As the legislation ending collective bargaining rights for state employees in Wisconsin comes into effect, the process of getting constitutional legitimacy for the law has produced extreme tensions within the judiciary. Narrowly re-elected Supreme Court Justice David Prosser expressed this by physically attacking fellow Justice Ann Walsh Bradley in a heated argument on June 13. “The facts are that I was demanding that he get out of my office and he put his hands around my neck in anger in a chokehold,” Bradley told the Milwaukee Journal Sentinel.
The immediate cause of the argument was the pressure exerted by the Wisconsin legislature to resolve the legal challenge to their budget bill. Assembly Speaker Jeff Fitzgerald had stated that the Wisconsin Republicans would introduce the changes as a budget amendment if the court did not act quickly.
Prosser and the three other conservative judges on the Supreme Court arrived at Bradley’s office concerned about delays in issuing the decision, voted on a few days previously. The encounter grew heated, according to the Sentinel: “Bradley asked Prosser to leave, but he did not and the justices continued to argue. Abrahamson said she did not know when her [dissenting] opinion would be ready, saying it might take a month. Prosser then told Abrahamson – with whom he has often clashed publicly and privately – he’d lost faith in her leadership. Bradley got close to Prosser and again demanded that he leave, with some sources saying she charged at him with her fists raised.”
The opinion was in fact released the following day, only eight days after the court had heard oral arguments in the case. The court ruled 4-3 on ideological lines in support of the collective bargaining bill, clearing the way for it to become law.
This is not the first time that Prosser had clashed with Bradley and Abrahamson. In March, it was reported that “As the deeply divided state Supreme Court wrestled over whether to force one member off criminal cases last year, Justice David Prosser exploded at Chief Justice Shirley Abrahamson behind closed doors, calling her a ‘bitch’ and threatening to ‘destroy’ her.” “I probably overreacted,” Prosser said later, admitting the incident, “but I think it was entirely warranted. They are masters at deliberately goading people into perhaps incautious statements.”
But the recent outburst was about more than mercurial personalities. As an editorial in the progressive “Cap Times” comments, Prosser and the conservative majority made “an unprecedented reinterpretation of the state’s open meetings law that said rules requiring official transparency and accessibility do not apply to the Legislature. Only by gutting the open meetings law could the court’s conservative majority rule that the Legislature’s passage of Walker’s plan, which did not follow open meetings requirements, was legitimate.”
Abrahamson, as the senior jurist on the court, made a stinging criticism of the ruling. In her dissenting opinion, she wrote: “The order and Justice Prosser’s concurrence are based on errors of fact and law. They inappropriately use this court’s original jurisdiction, make their own findings of fact, mischaracterize the parties’ arguments, misinterpret statutes, minimize (if not eliminate) Wisconsin constitutional guarantees, and misstate case law, appearing to silently overrule case law dating back to at least 1891.”

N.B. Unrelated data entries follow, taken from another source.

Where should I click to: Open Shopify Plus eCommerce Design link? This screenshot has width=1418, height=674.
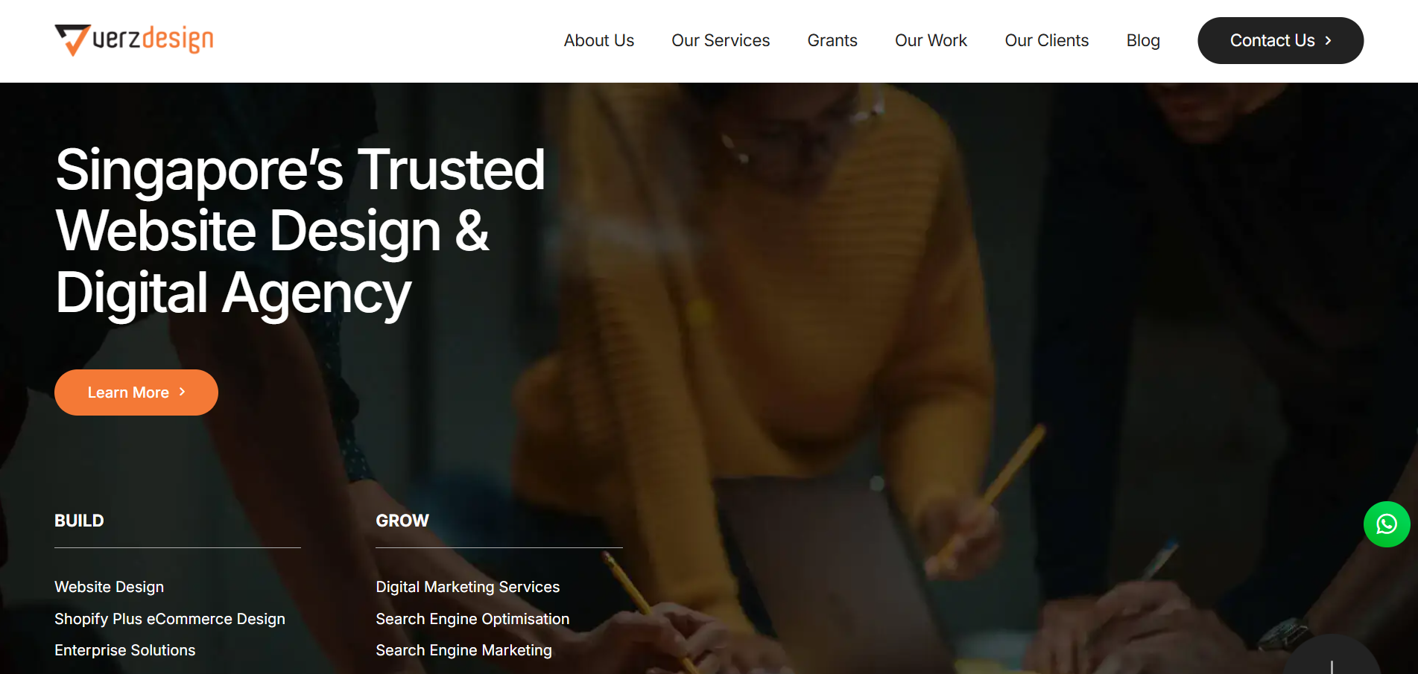[170, 619]
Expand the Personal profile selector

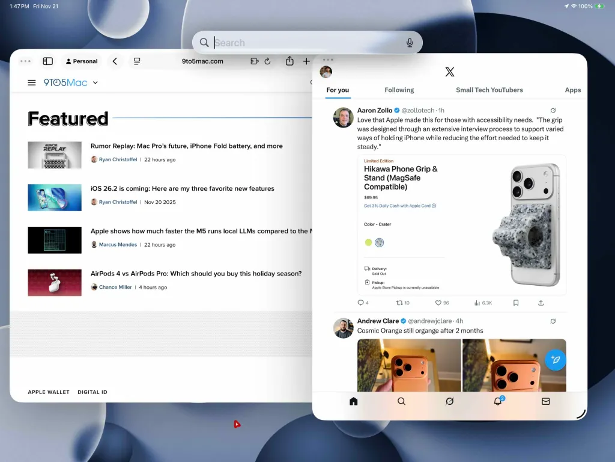coord(82,61)
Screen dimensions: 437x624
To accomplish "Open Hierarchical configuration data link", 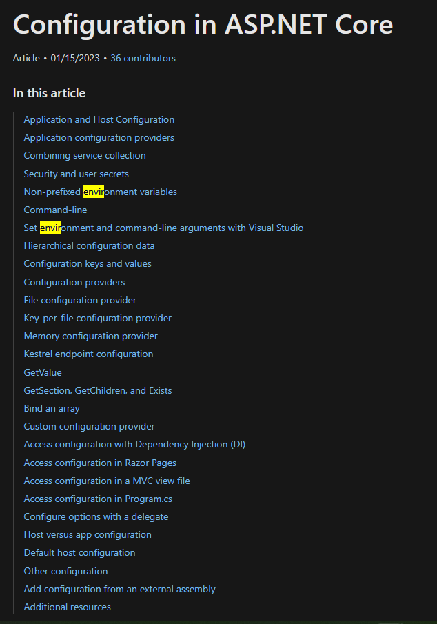I will pyautogui.click(x=89, y=245).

The legal arguments in the ruling, and Prosser’s concurrence, “are clearly disingenuous, based on disinformation,” reaching “unsupported conclusions.” Abrahamson’s point is that the conservative majority’s judgment in support of Walker’s bill is so hastily reached that they have authored “an order … lacking a reasoned, transparent analysis and incorporating numerous errors of law and fact.”
What is the urgency driving the judicial and legislative Republican majority in Wisconsin? On his election, Walker rejected any possibility of working with Democrats or union leaders in favor of a head-on clash. Basing himself on an unholy alliance of local real estate interests, mining and manufacturing, together with the financial and ideological support of the super-rich and their front organizations, his strategy is to ram through a full menu of right-wing legislation so as to preempt resistance.
Unlike states such as New Jersey, where Democratic leaders voted with Republican governor Christie for measures to eliminate collective bargaining rights, 14 Democratic state senators in Wisconsin gave leadership and legitimacy to a mass movement against Walker’s budget bill. As a result, a deep-going and spontaneous recall campaign is progressing steadily to overturn the Republican lock on the legislature.
The impact of the Democratic senators’ action is shown by recall campaign volunteers like Zach Schuster. He was an intern in Sen. Mark Miller’s office when the senators hatched a plan to go to Illinois to deny their Republican colleagues a quorum to vote on Walker’s collective bargaining bill. “The day Mark left was a turning point for me,” says Schuster, a UW-Madison graduate with a master’s degree in water resource management. “That was the day politics went from being an abstract thing that I followed … to something personal.”
Corporate Democrats within the party need to be replaced with candidates like these Democratic senators, already committed to defending union rights, social security, housing and jobs by legislating to increase taxes on the super-rich and restore state regulation of banks and industry.